The manager had sent her upstairs with one of his mates and she’d fallen up the steps. They had all laughed: there was something comical about the skinny girl with all the makeup, drunk as a skunk, her legs all over the place. Actually, he said, more seriously, ‘I thought she was under age, you know what I’m saying? Didn’t fancy having my collar felt.’
Duckworth, an apparent connoisseur of such things, had agreed.
‘Bloody hell, though. You’d never know now, would you? Looks like butter wouldn’t melt.’
No, Duckworth had observed. But for them recognising her, no one would have known.
Nicol had begun to pull down his hammock. He had thought he might try for some sleep before his next watch.

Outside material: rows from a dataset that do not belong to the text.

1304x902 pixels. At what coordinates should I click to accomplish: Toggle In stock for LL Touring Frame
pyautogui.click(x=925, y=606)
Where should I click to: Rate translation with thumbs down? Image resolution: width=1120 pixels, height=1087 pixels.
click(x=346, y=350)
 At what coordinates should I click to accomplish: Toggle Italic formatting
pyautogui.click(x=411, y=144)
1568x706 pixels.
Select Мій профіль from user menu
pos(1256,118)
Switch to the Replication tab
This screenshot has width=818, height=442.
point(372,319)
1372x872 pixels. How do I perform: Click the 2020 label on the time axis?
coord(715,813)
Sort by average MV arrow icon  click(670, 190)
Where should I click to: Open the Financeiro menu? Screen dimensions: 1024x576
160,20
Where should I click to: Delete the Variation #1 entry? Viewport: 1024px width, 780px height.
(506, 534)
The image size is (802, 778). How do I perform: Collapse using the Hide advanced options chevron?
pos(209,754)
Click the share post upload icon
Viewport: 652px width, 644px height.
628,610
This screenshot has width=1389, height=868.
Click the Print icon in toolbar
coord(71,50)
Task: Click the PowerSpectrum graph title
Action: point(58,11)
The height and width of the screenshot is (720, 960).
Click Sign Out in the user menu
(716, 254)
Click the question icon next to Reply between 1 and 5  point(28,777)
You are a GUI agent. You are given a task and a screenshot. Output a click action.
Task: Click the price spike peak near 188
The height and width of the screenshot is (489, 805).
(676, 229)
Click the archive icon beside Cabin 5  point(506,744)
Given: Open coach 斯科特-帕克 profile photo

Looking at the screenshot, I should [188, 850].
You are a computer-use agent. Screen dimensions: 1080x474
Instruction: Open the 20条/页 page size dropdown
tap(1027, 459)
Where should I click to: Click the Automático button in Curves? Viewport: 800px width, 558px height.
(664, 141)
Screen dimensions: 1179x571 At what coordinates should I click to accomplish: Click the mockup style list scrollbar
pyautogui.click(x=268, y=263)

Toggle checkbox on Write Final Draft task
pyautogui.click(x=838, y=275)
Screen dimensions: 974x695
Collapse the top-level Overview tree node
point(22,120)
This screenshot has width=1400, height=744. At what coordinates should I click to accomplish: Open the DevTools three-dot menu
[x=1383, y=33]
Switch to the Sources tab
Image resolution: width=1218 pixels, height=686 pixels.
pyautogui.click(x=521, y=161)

‘Now now, Nicol,’ came Jones’s voice from behind him. ‘Hope you’re not thinking about slipping in there for a quickie later. Need to save your money for that missus of yours.’ He had guffawed. ‘Besides, she’s a bit better-looking now. Bit more polish. She’d probably charge you a fortune.’
He had thought he might hit him. Some irrational part of him had wanted to do the same to her. Instead he had pasted a wry smile on his face, feeling even as he did that he was engaged in some sort of betrayal, and disappeared into the wash cubicle.
Night had fallen.Victoriapushed forward in the black waters, oblivious to the time or season, to the moods and vagaries of her inhabitants, her vast engines powering obediently beneath her. Frances lay in her bunk, listening for the now familiar sounds, the last pipes, muttered conversations and faltering footsteps that spoke of the steady settling of the ship’s passengers to sleep, the sniffs and grunts, the slowing of breath that told the same story of the two other women in her cabin. The sounds of silence, of solitude, the sounds that told her she was free once again to breathe. The sounds she seemed to have spent a good portion of her life waiting for.
And outside, just audible to the trained ear, the sound of two feet shifting on the corridor floor.
He arrived at four a.m. She heard him murmuring something to the other marine as they changed guard, the muffled echo of the other man’s steps as he went to some mess, or to sleep. She listened to the man outside as she had for what felt like hundreds of nights before.
Finally, when she could bear it no longer, she rose from her bunk. Unseen by the two sleeping women on each side of her, she tiptoed towards the steel door, her footsteps sure and silent in the dark. Just before she reached it, she stood still, eyes closed as if she were in pain.
Then she stepped forward, and quietly, carefully, laid her face against it. Slowly she rested her entire length, her thighs, her stomach, her chest against it, palms pressed flat on each side of her head, feeling the cool metal through her thin nightgown, its immovable solidity.
If she turned her head, kept her ear pressed against the door, she could almost hear him breathing.